## Provided text

^^^^^^^^^^^^^^^^

Survey finds confidence at 15-year low.

SARASOTA -- Builder confidence sank to a 15-year low in a national survey by Wells Fargo and the National Association of Home Builders.

The NAHB also indicated the market is likely to remain depressed for the remainder of 2006.

The Housing Market Index for August declined seven points to 32, its lowest level since February 1991 when the measure stood at 27.

Any number above 50 indicates that more builders view sales conditions as good than poor.

August was the seventh consecutive month in which builder confidence, as measured by the index, has fallen.

Some home builders in this region "have not had any sales this year" and are working off unfinished backlogs to survive, said John King, president of the Homebuilders Association of Sarasota County.

While acknowledging that overall confidence is down, King said he is starting to see signs that "things are picking up" and that sales incentives are working.

Lakewood Ranch-based Neal Communities has made sales in recent weeks and its namesake credits "new products with substantially reduced prices."

Pat Neal, who owns enough land in the region to accommodate about 9,000 new houses, might be in a better position than some builders: He has land with a lower cost-basis that he can pass along to buyers without hurting his profits significantly.

King said he is more worried about the state's insurance crisis than the general market weakness.

"No insurance, no mortgage," he said.

The home construction industry had a "long run of overconfidence in which it could build anything and sell it," said Derrick Barwick, senior vice president of Palmetto-based builder de Morgan Communities. Those days "are gone. It's no longer the go-go market."

Barwick figures it will take the better part of a year for inventory to balance with demand, and even then, it will not return to the heady 2004-05 levels.

"There will be slower absorption rates," he said, "but it will get absorbed eventually."

David Seiders, the NAHB's chief economist, said in a statement that builders' perceptions are being influenced by growing inventories and rising cancellations. Other factors include a rising number of buyers postponing their buying decisions, record-high energy costs, and the withdrawal of investors and speculators from the market.

The NAHB has been doing the survey for 21 years. It gauges builder perceptions of sales expectations for the next six months as "good," "fair" or "poor." It also asks them to rate buyer traffic.

Scores for each component are then used to calculate a seasonally adjusted index.

All three components fell in August, with the index registering a 9-point decline to 41 in the South.

"We expect the erosion in market activity to continue through most of this year before stabilizing in 2007," Seiders said, noting that builders' sentiments are often worse than reality.

Incentives to make sales abound, even among Southwest Florida's big players.

Lennar Homes is launching a four-day-long "26 Hour Sale" this weekend featuring reduced prices in 13 neighborhoods in the region. The effort includes the lowest prices offered by the big Miami-based home builder so far this year, said Rob Allegra, president of the Sarasota/Manatee division.

Allegra said the current downturn is a six- to 12-month proposition. If he or his bosses thought it was more severe, Lennar would be "leaning the machine and laying off people, which we're not."

^^^^^^^^^^^^^^^^

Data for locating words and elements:
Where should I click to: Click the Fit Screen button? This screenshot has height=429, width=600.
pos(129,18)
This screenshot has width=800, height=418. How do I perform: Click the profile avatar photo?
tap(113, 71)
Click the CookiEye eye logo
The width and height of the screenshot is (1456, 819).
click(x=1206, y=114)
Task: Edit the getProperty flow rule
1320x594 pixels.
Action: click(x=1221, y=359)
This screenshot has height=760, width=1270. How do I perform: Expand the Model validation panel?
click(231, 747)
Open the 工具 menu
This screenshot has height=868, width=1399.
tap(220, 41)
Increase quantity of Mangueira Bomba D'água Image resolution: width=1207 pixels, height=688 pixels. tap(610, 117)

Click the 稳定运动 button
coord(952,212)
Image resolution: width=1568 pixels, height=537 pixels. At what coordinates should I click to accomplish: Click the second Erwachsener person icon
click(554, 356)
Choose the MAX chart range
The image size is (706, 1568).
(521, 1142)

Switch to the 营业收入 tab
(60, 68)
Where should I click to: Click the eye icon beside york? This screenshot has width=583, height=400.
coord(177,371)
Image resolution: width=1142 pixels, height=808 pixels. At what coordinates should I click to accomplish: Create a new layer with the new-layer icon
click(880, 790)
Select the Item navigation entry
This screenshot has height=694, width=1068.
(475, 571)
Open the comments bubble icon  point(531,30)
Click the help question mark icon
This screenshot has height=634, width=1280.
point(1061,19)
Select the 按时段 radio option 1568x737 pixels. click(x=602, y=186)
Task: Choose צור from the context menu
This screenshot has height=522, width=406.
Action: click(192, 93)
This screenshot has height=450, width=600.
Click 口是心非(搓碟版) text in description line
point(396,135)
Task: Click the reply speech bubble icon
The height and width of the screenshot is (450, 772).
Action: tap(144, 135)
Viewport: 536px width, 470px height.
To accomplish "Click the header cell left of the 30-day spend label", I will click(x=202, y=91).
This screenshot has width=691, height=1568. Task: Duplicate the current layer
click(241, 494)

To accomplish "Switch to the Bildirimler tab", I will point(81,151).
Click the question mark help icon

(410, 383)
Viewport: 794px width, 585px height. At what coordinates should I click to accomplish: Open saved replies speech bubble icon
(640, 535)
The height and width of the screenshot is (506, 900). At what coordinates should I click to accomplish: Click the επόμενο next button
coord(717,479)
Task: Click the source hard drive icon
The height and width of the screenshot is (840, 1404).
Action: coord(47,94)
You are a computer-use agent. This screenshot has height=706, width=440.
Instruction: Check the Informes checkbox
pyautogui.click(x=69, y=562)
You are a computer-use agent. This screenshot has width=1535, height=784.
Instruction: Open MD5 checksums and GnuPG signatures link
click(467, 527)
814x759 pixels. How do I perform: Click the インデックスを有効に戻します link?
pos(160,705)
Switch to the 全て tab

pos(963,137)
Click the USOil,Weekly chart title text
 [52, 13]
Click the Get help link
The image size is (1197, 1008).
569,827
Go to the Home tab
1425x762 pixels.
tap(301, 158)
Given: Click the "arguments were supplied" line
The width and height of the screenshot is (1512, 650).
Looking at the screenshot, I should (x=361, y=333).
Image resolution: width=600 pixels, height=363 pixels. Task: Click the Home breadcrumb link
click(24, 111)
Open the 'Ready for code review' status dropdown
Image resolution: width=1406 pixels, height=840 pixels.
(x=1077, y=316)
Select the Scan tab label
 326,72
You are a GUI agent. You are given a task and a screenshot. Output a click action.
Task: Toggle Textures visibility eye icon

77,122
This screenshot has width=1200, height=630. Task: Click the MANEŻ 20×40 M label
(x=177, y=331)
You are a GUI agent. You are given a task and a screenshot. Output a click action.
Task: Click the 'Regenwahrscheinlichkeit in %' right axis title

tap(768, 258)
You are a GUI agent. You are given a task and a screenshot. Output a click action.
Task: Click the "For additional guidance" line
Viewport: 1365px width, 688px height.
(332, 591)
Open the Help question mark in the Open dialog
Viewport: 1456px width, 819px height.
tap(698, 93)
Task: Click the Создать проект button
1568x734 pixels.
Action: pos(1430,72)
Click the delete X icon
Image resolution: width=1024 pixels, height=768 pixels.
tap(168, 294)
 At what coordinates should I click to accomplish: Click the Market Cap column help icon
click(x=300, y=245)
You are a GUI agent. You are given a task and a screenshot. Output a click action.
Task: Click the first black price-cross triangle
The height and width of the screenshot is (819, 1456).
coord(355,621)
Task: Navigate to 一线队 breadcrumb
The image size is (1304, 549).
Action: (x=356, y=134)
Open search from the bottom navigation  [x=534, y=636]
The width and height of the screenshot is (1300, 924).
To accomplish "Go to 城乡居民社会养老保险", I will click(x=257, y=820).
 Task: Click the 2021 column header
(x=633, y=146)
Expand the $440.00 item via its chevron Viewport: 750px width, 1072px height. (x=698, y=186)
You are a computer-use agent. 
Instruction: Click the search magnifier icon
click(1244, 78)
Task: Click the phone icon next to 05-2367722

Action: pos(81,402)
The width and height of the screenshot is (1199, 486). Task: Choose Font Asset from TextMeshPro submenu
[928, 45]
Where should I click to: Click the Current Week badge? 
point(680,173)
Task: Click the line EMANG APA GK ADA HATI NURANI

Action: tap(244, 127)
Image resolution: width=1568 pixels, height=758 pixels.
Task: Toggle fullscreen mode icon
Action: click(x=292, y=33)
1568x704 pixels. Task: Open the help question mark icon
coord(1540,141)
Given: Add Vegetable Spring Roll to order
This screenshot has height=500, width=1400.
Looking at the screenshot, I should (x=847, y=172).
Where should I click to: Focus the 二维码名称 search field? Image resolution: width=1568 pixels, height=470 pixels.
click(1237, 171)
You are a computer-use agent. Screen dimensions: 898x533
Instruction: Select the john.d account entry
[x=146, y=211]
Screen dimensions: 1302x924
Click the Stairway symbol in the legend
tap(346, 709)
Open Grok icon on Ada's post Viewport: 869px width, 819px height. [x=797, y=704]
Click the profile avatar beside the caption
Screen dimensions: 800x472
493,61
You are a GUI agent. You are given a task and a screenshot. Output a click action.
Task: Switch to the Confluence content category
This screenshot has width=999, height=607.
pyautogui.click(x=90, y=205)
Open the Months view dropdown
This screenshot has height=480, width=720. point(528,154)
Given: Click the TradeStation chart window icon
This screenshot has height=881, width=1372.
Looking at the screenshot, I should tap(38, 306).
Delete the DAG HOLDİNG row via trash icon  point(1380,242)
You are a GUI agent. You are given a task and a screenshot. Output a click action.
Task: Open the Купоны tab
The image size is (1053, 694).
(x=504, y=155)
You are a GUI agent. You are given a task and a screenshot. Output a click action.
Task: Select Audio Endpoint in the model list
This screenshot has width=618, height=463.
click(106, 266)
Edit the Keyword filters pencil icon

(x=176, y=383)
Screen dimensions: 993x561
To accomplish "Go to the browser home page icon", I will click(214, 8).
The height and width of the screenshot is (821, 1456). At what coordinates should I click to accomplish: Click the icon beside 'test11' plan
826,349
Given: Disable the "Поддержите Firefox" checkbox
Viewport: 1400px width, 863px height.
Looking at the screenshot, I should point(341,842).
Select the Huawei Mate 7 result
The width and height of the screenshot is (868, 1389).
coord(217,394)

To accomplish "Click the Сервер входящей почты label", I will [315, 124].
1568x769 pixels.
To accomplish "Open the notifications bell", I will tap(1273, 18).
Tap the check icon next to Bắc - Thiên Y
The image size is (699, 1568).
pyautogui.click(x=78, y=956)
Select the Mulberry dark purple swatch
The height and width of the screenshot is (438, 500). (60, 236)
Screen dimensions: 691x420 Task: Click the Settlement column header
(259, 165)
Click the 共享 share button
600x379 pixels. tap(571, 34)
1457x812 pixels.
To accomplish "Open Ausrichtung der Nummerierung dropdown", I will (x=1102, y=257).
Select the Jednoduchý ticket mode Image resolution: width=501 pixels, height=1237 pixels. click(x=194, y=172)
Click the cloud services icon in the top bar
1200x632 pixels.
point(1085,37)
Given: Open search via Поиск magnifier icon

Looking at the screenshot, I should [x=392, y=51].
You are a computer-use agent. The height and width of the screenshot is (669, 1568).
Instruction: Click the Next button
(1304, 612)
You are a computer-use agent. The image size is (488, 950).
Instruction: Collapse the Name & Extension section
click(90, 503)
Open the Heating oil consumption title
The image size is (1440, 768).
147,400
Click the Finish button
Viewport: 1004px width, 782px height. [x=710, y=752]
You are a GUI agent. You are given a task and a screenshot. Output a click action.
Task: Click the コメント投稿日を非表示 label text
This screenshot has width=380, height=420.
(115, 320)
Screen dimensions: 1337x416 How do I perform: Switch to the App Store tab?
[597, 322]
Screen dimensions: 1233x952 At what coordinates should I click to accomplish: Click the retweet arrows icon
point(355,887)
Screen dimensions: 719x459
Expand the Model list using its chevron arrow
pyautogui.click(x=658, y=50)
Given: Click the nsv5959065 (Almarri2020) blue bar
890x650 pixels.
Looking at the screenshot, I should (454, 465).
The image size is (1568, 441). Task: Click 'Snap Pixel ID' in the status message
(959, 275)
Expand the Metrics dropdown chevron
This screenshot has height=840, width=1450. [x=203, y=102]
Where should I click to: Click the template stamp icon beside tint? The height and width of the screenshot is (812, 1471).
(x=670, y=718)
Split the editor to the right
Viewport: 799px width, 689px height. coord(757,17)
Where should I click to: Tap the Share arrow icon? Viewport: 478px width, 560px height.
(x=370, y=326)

^^^^^^^^^^^^^^^^

## Stated task 1
Rewrite the paragraph of the builder confidence article that begins "David Seiders, the NAHB's chief economist" as a short bulleted list of the influences on builders' perceptions.
## Stated task 2
Summarize the builder confidence article in two sentences.

## Full output 1
Influences on builders' perceptions, according to NAHB chief economist David Seiders:
- Growing inventories
- Rising cancellations
- More buyers postponing their buying decisions
- Record-high energy costs
- Investors and speculators withdrawing from the market

## Full output 2
Builder confidence fell for a seventh straight month in August to a Housing Market Index reading of 32, its lowest since February 1991, and the NAHB expects the market to stay depressed for the rest of 2006 before stabilizing in 2007. Local builders in the Sarasota region reported weak sales and are offering incentives such as reduced prices, though some see signs of improvement and view the downturn as temporary.